Nomination: For Sidney Bechet [15 January 1954. From The Whitsun Weddings]
Larkin’s poems with jazz connections reflect the enormous importance that jazz played in his life and work. In his Introduction to All What Jazz (1970), his scalding attack on modernism in all the arts, he says: ‘Few things have given me more pleasure in life than listening to jazz. I don’t claim to be original in this: for the generations that came to adolescence between the wars jazz was that unique private excitement that youth seemed to demand.’ As his letters show, Larkin shared this subversive enthusiasm with Kingsley Amis and they were both insistent about their rigidly traditional tastes. I’ve always felt that the colloquial and ironic aspects of Larkin’s poetic language derive from both the stance and the language of the jazz musician much as the informality of popular song lyrics are reflected in some Auden
Sidney Bechet, who played clarinet and was pre-eminent in soprano saxophone, was born in New Orleans in 1897. He was active in the earliest manifestations of jazz in his home town but moved to Chicago in 1917. He first went to Europe with Will Marion Cook’s band the Southern Syncopators in 1919 and from then on was recognised as one of the most influential figures in jazz. He travelled widely in Europe and the USA, where he worked with Duke Ellington and Louis Armstrong, and finally lived in France from 1951 until his death in 1959.
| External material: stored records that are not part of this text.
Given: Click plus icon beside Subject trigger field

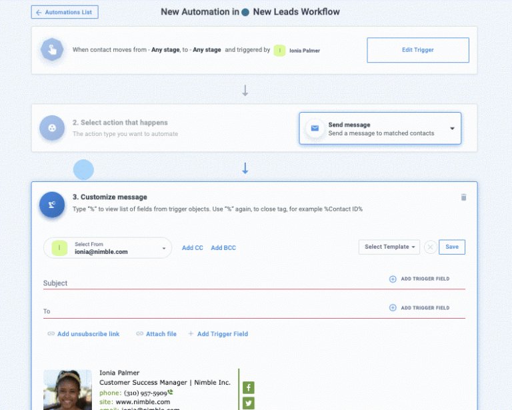Looking at the screenshot, I should tap(393, 279).
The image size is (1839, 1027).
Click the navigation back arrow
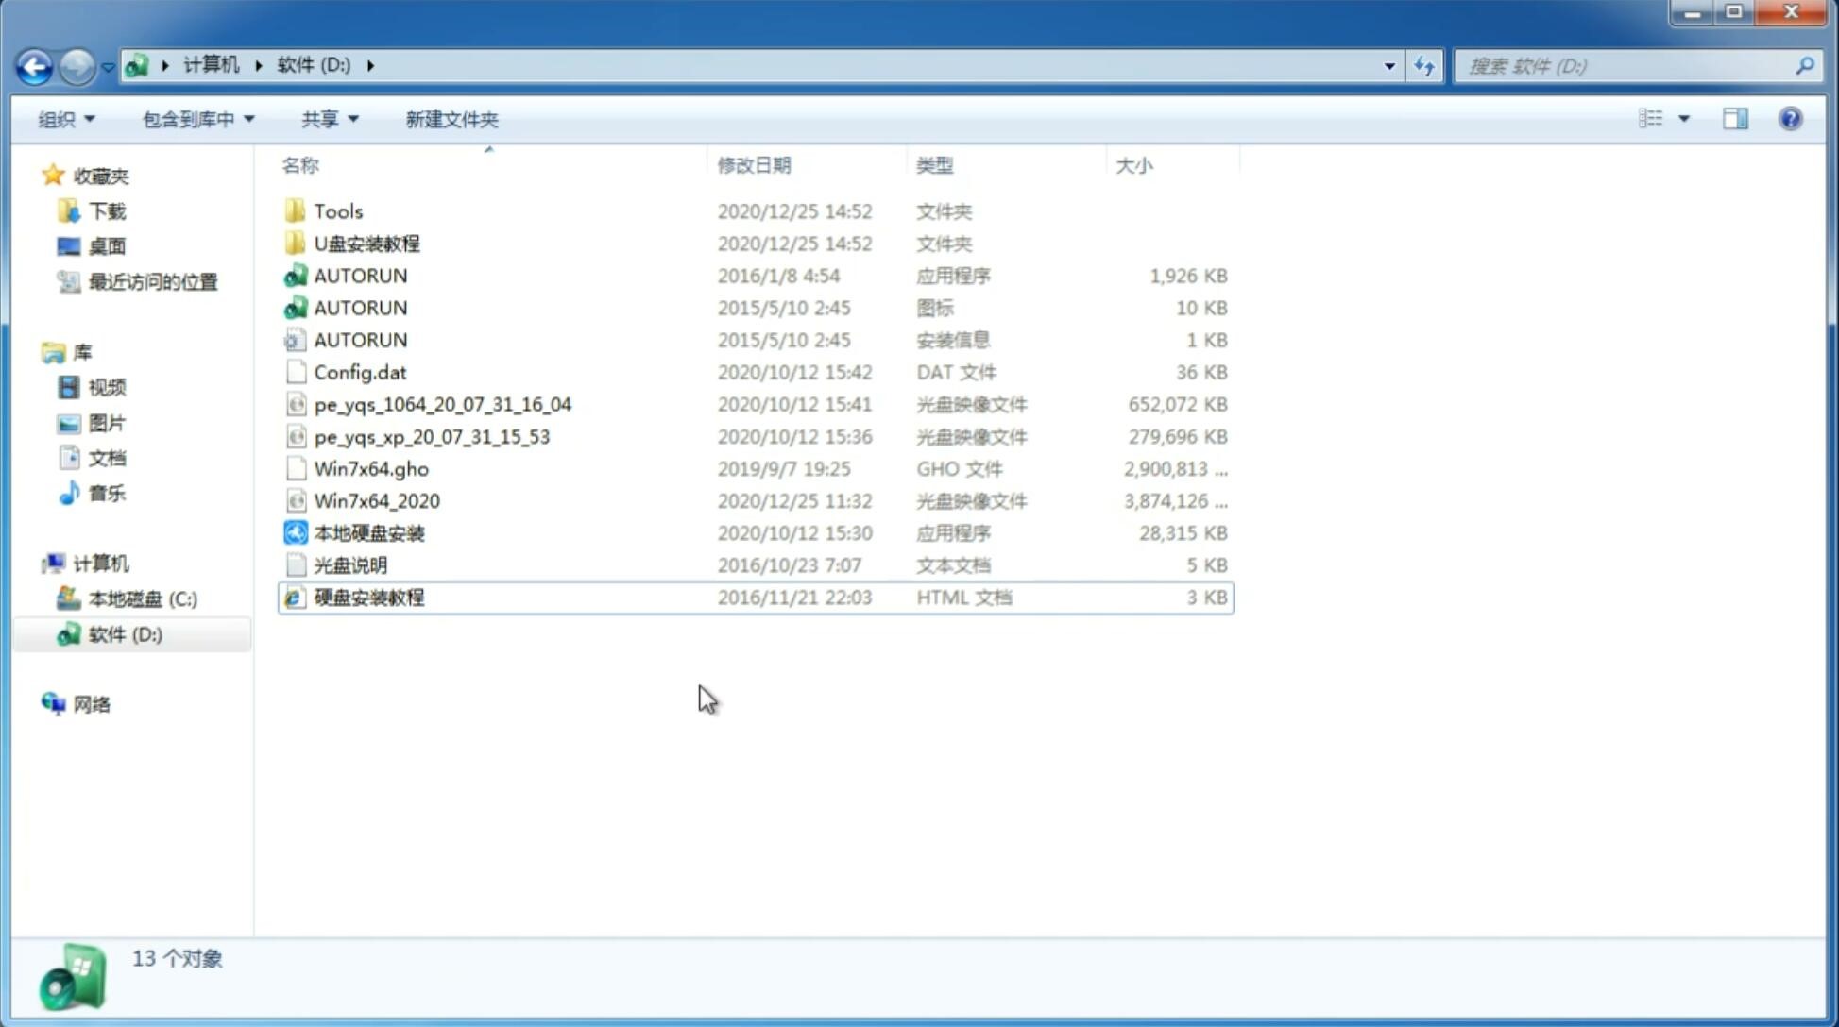coord(34,64)
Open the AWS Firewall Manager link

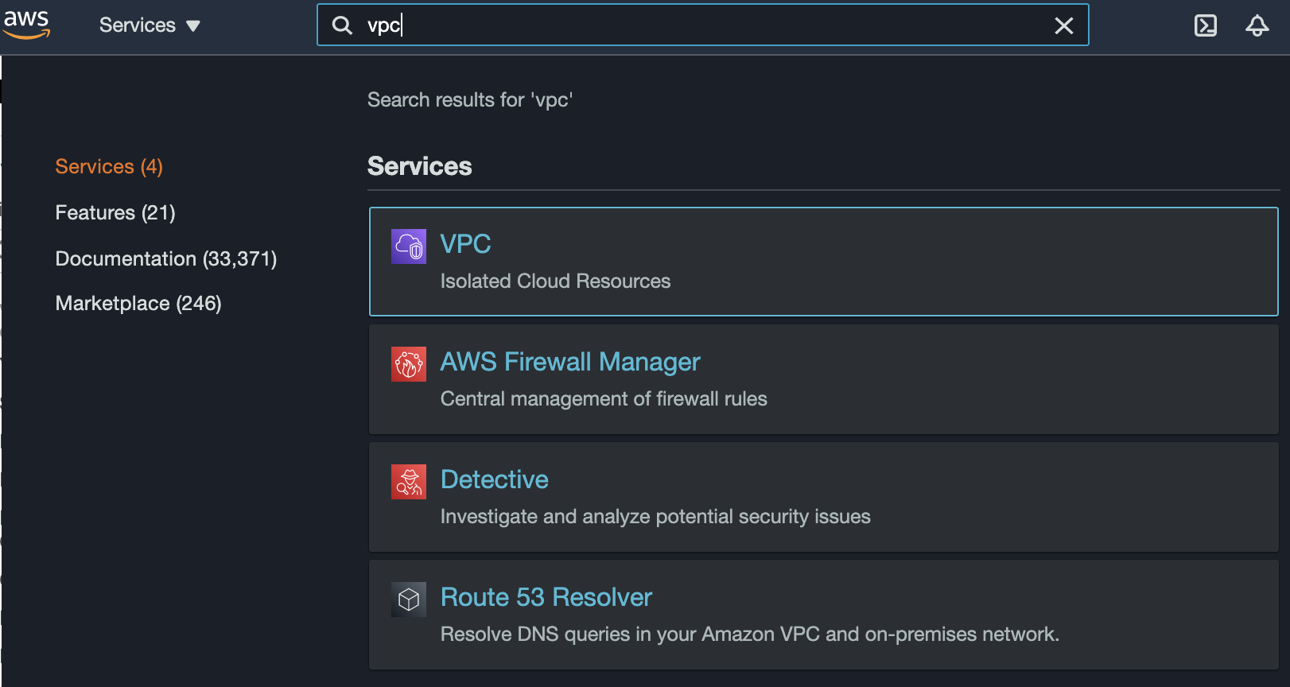[570, 362]
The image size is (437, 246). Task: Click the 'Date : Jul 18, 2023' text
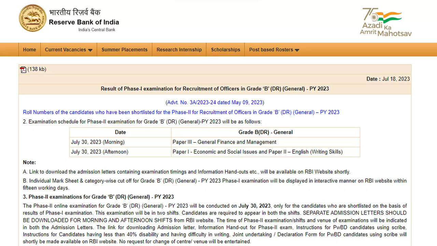[x=388, y=79]
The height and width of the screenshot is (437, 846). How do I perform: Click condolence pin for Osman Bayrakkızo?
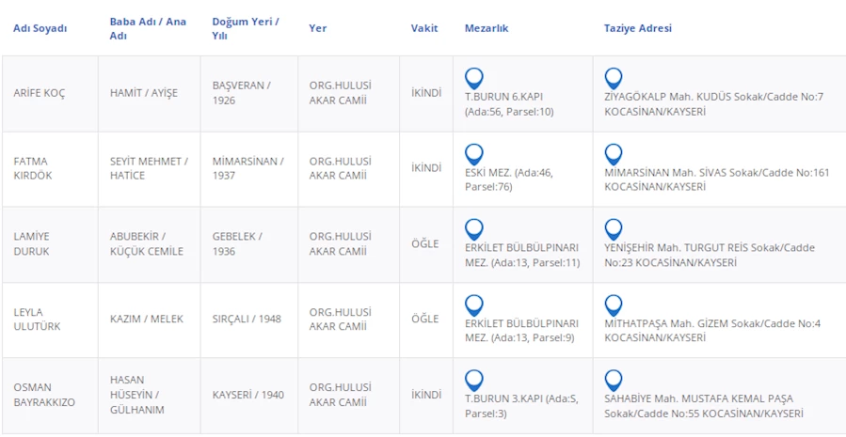point(614,380)
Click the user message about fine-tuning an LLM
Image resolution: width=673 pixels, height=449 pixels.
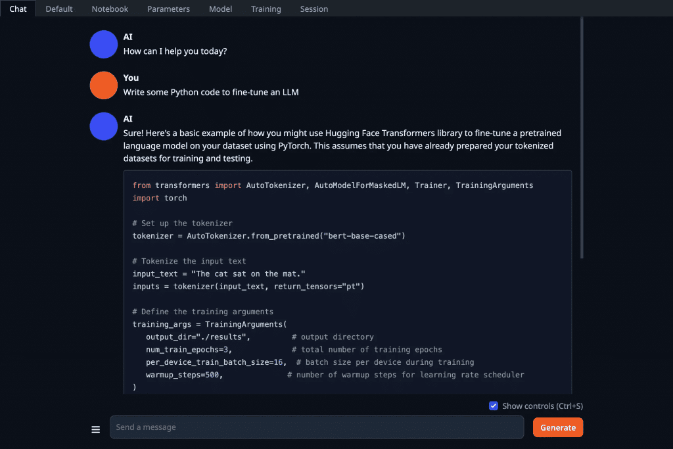coord(210,92)
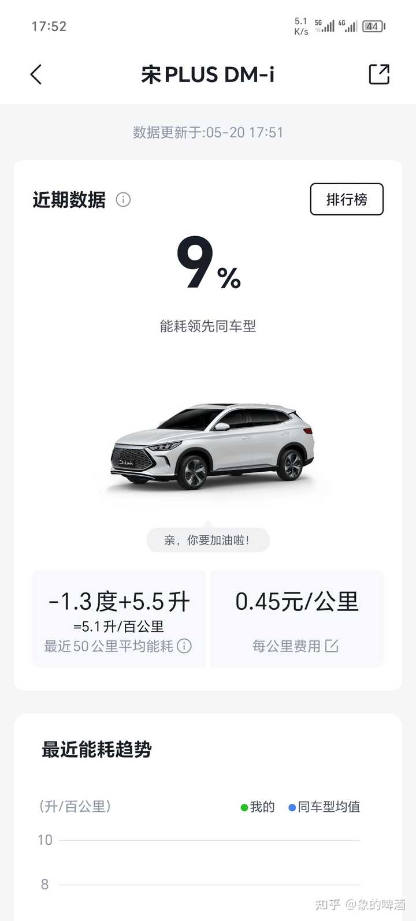Tap the 最近能耗趋势 section heading
This screenshot has height=921, width=416.
[x=96, y=750]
In an article in the Guardian in 1960 Larkin said: ‘There are not many perfect things in jazz, but Bechet playing the blues could be one of them.’ The poem, ‘For Sidney Bechet’, was completed in January 1954 and included ten years later in The Whitsun Weddings. It’s not clear whether Larkin had any specific track in mind but in 1961 he nominated Bechet’s 1944 recording of Blue Horizon as one of his four Daily Telegraph Records of the Year and it was performed at his memorial service in Westminster Abbey in 1985. The poem about Bechet is set in New Orleans, which Larkin visited only in his imagination but he was steeped in all its jazz associations. He starts with ‘That note you hold’. There are quite a few long held notes in Bechet’s recordings which he sustains inimitably. Larkin goes on: ‘narrowing and rising’ – Bechet uses plenty of vibrato too. Then: ‘reflected on the water’ seems to refer to the maritime location of New Orleans (which had such tragic consequences with the flooding following Hurricane Katrina in 2005). The phrase ‘Oh, play that thing!’ was sometimes called out by jazz players and appears on several historic recorded tracks.
Larkin goes on to describe the mixed clientele in the French Quarter where there are expensive ‘Sporting-house girls’ alongside scholars manqués (that is, merely enthusiasts) who are immersed in ‘personnels’, the discographical details that show who played what where and when. The mythical New Orleans is also referred to as Storyville and Crescent City. Everything about it and its music is seen as positive – ‘an enormous yes’ and ‘the natural noise of good’.
Finally – as I have always understood it – Larkin takes a crack at classical music when he says ‘Scattering long-haired grief and scored pity’. He would have known that Bechet, like some early jazz musicians, could not read music. So the ‘long-hairs’ must be the serious musicians and ‘scored’ presumably means notated music as opposed to improvisation, which often makes the difference between the straight and the swung.